Mr. Wright also had a problem with the concept of roofs: as in the fact that they shouldn’t just block out the sky to control the lighting inside and keep birds from flying in, but also keep water out. So, both these houses, as well as every other structure he built, so far as I can tell, has certain, uh, roofage challenges. Perhaps the $16 million covered that for Ennis House, at least. In his defense, his pioneering work on reinforced concrete did make some of his structures paragons of strength. The Imperial Hotel in Tokyo withstood an immense earthquake and, when it came time to demolish it, proved nearly indestructible.

One final note about buying these houses. You can buy them, yes, but they’ll still be called The Ennis House and The Millard House. They won’t be the Jazassky House or the Cabezaloca House, no matter who gets ’em. “Where you going to dinner tonight?” “Oh, to the Ennis House.” “I don’t know the Ennisses.” “Dinner’s not with the Ennisses, we’re having dinner with the Jazasskies, but they live in the Ennis House.” Confusing. You’ll just have to accept it. You’ll also need to get used to the idea of not going out into the driveway in your jammies to pick up the paper in the morning, because there’s going to be some tourist out there with a camera. You can invite Paris Hilton or someone over to give you tips on preserving your privacy. Nyuck nyuck nyuck.

There are certainly plenty more sites out there about both of these houses and Wright’s other work once you start poking around on the Web. HERE is one relatively concise page, although it omits the Millard House.

Photos of Ennis House courtesy of and copyright 2010, Brian Nixon. Access Mr. Nixon’s blog of animation and artwork from the “Blogroll” in the right-hand navigation column. No copying or redistribution without express permission.

Note that this article has been updated and corrected from its original version, courtesy of information gleaned in an article in the August 27, 2010 edition of the Los Angeles Times by reporter Jori Finkel. The prices have been corrected, as well as a few details regarding the size and status of the structures.

2015 update: Ennis House did find a buyer, and the restoration, as we understand, is quite far along, if not complete.

© Brad Nixon 2010, 2017. Ennis House photos © Brian Nixon 2017, used by kind permission.



  1. What’s the going rate on a 12000 month, 7 million dollar loan these days? I think that’s do-able.

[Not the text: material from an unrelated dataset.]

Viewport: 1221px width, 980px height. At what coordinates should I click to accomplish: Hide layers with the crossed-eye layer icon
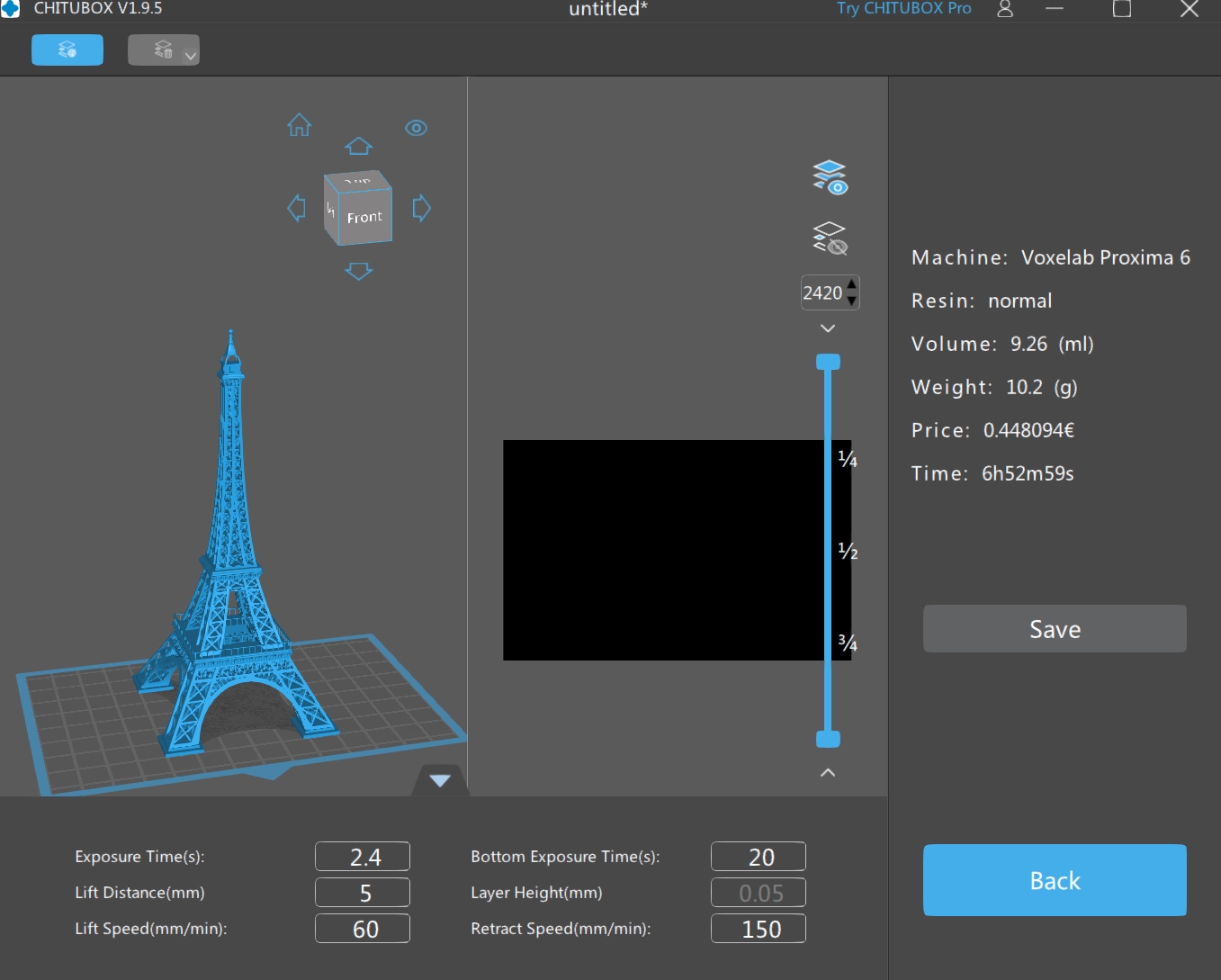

    I think FLW’s pinnacle use of the leaky roof comes from the Johnson Wax headquarters, where the main room is often described as looking up at lilly pads from under a pond. Just another case where an artist realized he had something going for him and just went with it.


    • I checked a mortgage calculator. With $1 million down on a 30-year loan at 4.7% (which you can get), that is a $41,890 monthly payment. Easy. Just borrow that first million from your folks.


  2. A flat roof should not be allowed on a residence where it rains and/or snows in abundance.


    • You know that. I know that. Why was it so hard for Frank to figure it out?